Reproduce word for word the part of the comments on Bernard Herrmann's music below, starting at "Thank you for" and ending at "Debussy's and Ravel's!".

--- start of Quoted passage ---

Bernie Herrmann, was unique as am American composer. I saw the Episode the other night. No one could have captured the conflicting emotion like Bernie. He is an American original. Long live his music.
I saw the episode recently (actually have seen it many times over my decades old life) -- and always the soundtrack stayed in my head. I should have known it was Bernard Herrmann.
I just bought this magnificent 5-disc CD collection. It was a tad pricey but worth owning for any fan of the composer, especially for The Jar suites. Absolutely amazing music. I love listening to this while I am walking around or in a mall or in supermarket. It makes me feel very cinematically creepy and removes me mentally from the mundane surroundings. Everything takes on a distinct sinister air. Highly recommended to all fans.
These scores for Alfred Hitchcock's show are the equal of his best feature films. If anything, they are more musically sophisticated than many of his scores for films.
Thank you for introducing me to a Bernard Herrmann score I've never heard before! His music can stir emotions like no one else's can. As for Debussy and Ravel influences--I was a fan of Herrmann scores before I'd heard most of Debussy or Ravel, and Herrmann's music taught me to love Debussy's and Ravel's!
Enjoyable change of pace in the music that I've been listening to; It might be excellent accompaniment to a reading of Poe's The Fall of the House of Usher.

--- end of Quoted passage ---
--- start of Raw data ---

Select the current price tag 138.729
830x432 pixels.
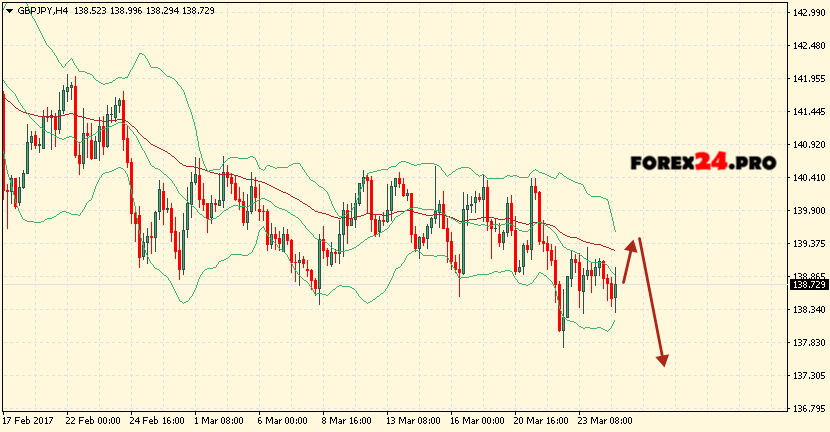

--- end of Raw data ---
--- start of Raw data ---

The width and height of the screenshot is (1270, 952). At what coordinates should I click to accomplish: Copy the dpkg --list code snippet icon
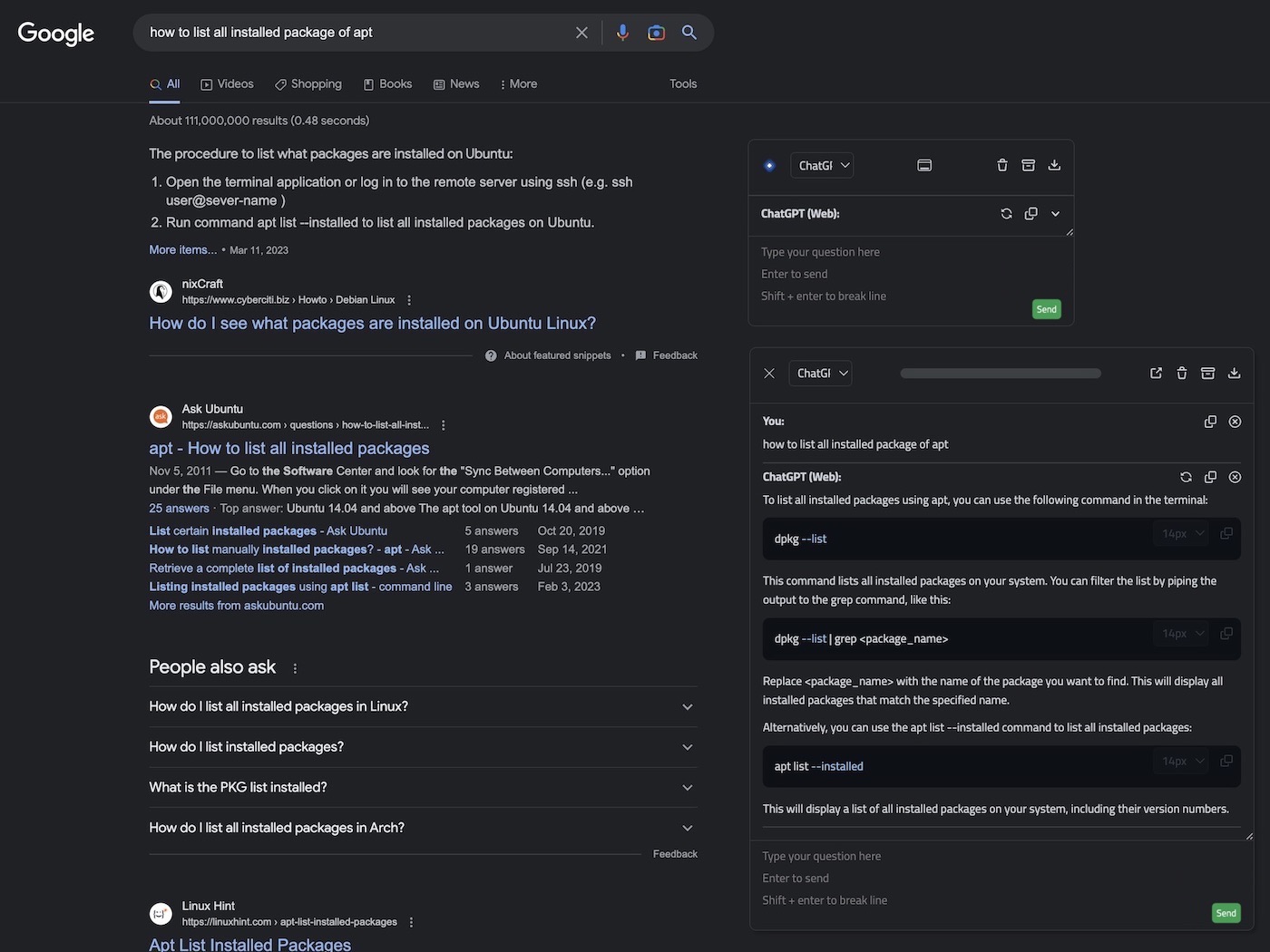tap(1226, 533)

--- end of Raw data ---
--- start of Raw data ---

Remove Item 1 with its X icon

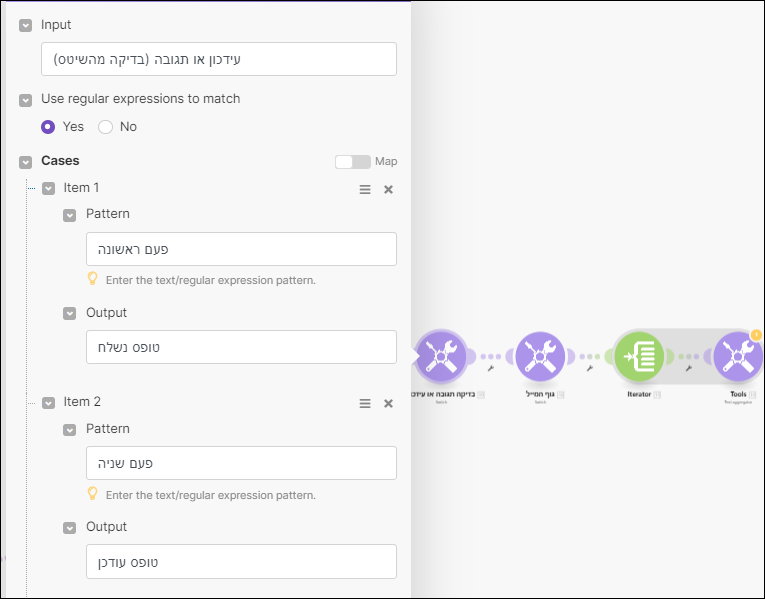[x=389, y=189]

--- end of Raw data ---

● Correct answer
Thank you for introducing me to a Bernard Herrmann score I've never heard before! His music can stir emotions like no one else's can. As for Debussy and Ravel influences--I was a fan of Herrmann scores before I'd heard most of Debussy or Ravel, and Herrmann's music taught me to love Debussy's and Ravel's!